In other words, my parents were officially “Over the Hill,” (a sentiment I read on a black balloon).
Although I expected entering this stage of life meant I would begin to fall apart I assumed it would be a time when I had my stuff together. Though I have a great marriage, two amazing kids, and a mortgage, what I lack is a solid career. When I was thirty I was an art-psychotherapist at a hospice and now I’m a stay-at-home mom who does casual administrative work. I rarely introduce myself as a writer because of what I perceive a writer to be.
Re-evaluating my assumptions about turning forty has caused me to re-evaluate my assumptions about being a writer. In my teens and twenties, I never imagined writing as a career choice.
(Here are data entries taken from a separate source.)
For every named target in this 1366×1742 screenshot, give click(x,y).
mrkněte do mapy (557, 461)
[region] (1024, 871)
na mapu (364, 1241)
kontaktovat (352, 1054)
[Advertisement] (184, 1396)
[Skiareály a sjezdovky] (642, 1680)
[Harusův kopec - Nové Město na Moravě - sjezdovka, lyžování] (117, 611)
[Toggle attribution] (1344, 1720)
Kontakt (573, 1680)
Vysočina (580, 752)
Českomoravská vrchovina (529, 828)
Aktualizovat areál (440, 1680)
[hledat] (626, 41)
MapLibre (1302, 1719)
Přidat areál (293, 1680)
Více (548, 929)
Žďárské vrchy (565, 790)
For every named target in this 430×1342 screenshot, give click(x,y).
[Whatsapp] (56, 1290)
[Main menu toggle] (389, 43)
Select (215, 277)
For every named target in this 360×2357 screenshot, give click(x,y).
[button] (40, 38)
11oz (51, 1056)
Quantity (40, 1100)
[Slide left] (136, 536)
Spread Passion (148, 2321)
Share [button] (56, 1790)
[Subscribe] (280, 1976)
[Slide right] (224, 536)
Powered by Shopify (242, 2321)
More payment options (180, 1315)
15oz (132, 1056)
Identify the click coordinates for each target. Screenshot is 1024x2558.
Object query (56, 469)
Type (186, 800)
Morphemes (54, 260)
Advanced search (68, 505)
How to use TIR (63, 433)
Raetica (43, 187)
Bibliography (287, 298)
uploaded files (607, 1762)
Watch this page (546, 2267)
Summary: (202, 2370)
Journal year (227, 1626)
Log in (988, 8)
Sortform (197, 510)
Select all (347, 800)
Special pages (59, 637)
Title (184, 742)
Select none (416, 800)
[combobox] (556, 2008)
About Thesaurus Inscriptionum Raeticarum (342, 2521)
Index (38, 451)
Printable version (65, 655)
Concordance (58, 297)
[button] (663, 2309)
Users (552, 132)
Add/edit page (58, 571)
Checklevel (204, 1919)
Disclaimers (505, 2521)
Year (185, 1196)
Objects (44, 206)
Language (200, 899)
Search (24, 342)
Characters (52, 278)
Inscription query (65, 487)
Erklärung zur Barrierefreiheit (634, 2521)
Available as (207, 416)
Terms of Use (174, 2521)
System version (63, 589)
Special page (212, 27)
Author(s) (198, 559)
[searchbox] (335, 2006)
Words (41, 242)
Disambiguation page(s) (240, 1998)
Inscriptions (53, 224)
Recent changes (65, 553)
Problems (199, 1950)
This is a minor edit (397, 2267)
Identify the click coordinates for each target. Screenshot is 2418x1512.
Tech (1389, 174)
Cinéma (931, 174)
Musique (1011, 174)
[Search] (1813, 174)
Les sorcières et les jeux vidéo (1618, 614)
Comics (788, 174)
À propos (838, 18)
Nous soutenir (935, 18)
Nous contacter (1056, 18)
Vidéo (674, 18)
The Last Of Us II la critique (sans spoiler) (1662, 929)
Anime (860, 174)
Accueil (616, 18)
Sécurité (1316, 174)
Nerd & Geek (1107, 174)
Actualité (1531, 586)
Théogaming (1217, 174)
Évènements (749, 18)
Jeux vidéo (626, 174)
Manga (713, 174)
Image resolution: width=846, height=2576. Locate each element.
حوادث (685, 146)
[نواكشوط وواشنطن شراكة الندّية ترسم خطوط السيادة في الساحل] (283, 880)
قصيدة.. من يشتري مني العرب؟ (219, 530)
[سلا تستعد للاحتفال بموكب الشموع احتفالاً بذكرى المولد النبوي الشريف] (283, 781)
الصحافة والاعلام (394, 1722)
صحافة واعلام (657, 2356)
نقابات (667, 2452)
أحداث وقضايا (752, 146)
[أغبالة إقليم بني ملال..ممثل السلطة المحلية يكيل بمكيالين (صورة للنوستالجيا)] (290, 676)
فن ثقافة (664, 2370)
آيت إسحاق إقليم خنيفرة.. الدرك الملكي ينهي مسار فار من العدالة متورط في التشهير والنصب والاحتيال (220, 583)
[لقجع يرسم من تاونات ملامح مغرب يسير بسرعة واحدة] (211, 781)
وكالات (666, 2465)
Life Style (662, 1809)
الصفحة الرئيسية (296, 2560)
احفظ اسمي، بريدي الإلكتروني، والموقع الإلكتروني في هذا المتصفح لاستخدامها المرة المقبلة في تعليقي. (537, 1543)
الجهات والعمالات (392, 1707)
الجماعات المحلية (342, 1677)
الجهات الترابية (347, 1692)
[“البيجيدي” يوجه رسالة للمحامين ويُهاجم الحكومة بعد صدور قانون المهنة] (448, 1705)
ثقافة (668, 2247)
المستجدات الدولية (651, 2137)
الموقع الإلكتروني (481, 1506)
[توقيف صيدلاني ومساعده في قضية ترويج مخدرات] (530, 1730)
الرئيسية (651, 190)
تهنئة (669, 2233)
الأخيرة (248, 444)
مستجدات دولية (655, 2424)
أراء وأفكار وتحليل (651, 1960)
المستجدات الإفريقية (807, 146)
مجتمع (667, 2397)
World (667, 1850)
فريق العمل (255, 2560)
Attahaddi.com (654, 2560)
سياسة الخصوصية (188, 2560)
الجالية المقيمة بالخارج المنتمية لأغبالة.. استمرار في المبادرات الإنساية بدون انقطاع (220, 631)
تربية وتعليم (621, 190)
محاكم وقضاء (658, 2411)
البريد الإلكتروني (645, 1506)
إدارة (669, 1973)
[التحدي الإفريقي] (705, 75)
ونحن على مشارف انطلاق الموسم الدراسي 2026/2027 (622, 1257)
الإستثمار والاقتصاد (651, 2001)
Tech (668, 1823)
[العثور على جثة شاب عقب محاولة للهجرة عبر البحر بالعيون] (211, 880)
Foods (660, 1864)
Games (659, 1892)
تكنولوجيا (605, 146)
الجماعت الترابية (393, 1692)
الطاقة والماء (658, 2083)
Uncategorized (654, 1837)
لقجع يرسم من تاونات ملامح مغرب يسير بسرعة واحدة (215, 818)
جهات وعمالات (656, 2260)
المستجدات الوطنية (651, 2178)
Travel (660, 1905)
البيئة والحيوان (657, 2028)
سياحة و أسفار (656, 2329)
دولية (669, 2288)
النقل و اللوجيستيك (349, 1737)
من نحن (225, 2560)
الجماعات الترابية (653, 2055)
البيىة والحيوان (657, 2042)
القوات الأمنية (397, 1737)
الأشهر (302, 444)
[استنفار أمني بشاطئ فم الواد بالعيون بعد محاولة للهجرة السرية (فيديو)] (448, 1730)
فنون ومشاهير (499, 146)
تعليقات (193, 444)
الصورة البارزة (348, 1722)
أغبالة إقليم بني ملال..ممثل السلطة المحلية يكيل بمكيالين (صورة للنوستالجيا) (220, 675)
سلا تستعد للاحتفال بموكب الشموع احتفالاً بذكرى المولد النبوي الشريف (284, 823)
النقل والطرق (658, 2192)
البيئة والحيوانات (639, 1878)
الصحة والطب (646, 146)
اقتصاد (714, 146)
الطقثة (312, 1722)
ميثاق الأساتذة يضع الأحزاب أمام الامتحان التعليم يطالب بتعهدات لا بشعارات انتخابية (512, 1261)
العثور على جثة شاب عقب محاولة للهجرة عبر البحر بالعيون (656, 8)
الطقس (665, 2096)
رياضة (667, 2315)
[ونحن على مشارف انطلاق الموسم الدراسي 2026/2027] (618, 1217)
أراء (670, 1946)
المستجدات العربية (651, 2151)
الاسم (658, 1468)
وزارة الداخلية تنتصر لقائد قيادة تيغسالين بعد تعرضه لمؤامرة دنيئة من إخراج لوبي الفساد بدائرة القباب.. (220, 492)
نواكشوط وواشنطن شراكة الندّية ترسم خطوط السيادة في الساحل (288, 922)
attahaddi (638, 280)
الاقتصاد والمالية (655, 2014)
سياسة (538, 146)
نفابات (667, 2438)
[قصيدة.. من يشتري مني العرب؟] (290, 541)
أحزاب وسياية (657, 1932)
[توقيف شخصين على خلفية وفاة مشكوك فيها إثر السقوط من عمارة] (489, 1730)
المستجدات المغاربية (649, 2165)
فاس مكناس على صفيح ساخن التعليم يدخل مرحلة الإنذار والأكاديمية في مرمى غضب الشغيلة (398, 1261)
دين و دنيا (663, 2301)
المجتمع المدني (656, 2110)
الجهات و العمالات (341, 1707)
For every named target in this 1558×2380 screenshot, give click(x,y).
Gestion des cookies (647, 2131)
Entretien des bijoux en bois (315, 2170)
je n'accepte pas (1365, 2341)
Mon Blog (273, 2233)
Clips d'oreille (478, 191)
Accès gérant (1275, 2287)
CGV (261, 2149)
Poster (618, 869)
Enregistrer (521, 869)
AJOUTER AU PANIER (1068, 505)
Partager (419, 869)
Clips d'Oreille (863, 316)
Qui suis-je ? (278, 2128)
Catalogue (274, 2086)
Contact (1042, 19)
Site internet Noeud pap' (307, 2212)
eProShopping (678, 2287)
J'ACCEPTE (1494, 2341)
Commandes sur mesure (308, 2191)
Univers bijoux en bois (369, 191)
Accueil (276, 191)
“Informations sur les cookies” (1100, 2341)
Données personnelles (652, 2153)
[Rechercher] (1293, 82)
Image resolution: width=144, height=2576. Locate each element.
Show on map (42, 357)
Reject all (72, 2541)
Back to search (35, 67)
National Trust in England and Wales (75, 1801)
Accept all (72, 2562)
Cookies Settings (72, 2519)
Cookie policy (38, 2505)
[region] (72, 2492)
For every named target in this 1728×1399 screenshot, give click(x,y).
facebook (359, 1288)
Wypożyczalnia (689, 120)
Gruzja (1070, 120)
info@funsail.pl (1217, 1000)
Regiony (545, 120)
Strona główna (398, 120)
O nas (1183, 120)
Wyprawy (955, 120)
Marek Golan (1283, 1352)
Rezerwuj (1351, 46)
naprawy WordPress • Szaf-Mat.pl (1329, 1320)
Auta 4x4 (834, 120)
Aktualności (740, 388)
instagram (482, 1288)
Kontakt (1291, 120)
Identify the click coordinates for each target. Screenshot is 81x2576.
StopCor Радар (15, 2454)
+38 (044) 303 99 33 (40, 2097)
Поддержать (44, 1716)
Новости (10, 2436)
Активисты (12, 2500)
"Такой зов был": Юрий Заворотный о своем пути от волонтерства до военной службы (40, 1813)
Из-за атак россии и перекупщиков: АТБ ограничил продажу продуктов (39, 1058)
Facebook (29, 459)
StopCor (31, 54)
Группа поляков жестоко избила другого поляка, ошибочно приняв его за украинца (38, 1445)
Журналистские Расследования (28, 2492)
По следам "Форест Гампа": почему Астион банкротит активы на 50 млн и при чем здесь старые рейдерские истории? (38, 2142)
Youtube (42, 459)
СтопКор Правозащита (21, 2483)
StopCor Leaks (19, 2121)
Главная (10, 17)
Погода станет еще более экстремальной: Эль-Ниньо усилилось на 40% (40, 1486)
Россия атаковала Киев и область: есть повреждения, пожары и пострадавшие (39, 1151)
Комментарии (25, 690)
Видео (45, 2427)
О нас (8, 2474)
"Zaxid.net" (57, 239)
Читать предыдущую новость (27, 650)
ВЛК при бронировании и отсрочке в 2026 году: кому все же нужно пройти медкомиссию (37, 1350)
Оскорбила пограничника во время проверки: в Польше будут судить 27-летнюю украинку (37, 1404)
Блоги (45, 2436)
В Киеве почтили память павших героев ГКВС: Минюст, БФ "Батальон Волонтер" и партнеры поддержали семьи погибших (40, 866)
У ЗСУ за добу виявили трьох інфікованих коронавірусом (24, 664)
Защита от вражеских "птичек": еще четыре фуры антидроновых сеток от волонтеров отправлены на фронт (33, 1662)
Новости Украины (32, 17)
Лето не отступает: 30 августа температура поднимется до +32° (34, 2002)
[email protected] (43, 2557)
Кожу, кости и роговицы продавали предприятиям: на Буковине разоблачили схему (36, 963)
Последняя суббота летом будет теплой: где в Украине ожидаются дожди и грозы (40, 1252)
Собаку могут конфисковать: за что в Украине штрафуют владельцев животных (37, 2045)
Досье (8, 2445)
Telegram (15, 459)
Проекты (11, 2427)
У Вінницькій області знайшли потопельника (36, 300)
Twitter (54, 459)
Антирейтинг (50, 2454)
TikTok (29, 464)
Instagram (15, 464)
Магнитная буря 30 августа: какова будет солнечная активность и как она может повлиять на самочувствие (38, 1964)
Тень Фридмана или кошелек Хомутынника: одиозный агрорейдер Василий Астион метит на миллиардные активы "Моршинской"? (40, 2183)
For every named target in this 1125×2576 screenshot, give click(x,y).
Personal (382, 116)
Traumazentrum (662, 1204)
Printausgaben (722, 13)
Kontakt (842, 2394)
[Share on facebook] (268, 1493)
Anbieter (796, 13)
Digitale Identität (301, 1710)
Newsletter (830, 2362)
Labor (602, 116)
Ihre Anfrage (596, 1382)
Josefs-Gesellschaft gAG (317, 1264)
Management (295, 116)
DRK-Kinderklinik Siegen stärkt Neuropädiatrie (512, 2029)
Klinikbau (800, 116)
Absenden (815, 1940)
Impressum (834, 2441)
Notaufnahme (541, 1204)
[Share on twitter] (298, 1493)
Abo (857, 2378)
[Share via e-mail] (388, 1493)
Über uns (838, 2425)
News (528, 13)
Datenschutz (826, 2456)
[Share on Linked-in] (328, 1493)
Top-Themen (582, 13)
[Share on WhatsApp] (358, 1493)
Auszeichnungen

I wasn’t good enough, I wasn’t clever enough, and I certainly never had someone come to me and say, “Have you ever thought about writing?” My assumptions about writers were created by a belief system of what I thought a writer was: an elite being who sits on a mountain top spinning wild and wonderful tales to inspire and enlighten.
Anyone who knows me is well aware sitting still is not an activity I’m capable of.
The reality of forty is not what I expected and neither is the reality of being a writer. I’m not saying my beliefs in either situation are wrong but that they are not the whole picture. These incomplete perceptions caused unrealistic fears and anxieties to develop in me.
As writers there are a lot of obstacles we imagine that prevent us from writing and (gag) submitting our work. What pushes me on is listening to other writers who have similar anxieties and boldly write in spite of them. They role-model for me what a true writer is—someone who writes!
Therefore, I’m a forty-year-old writer and proud of it.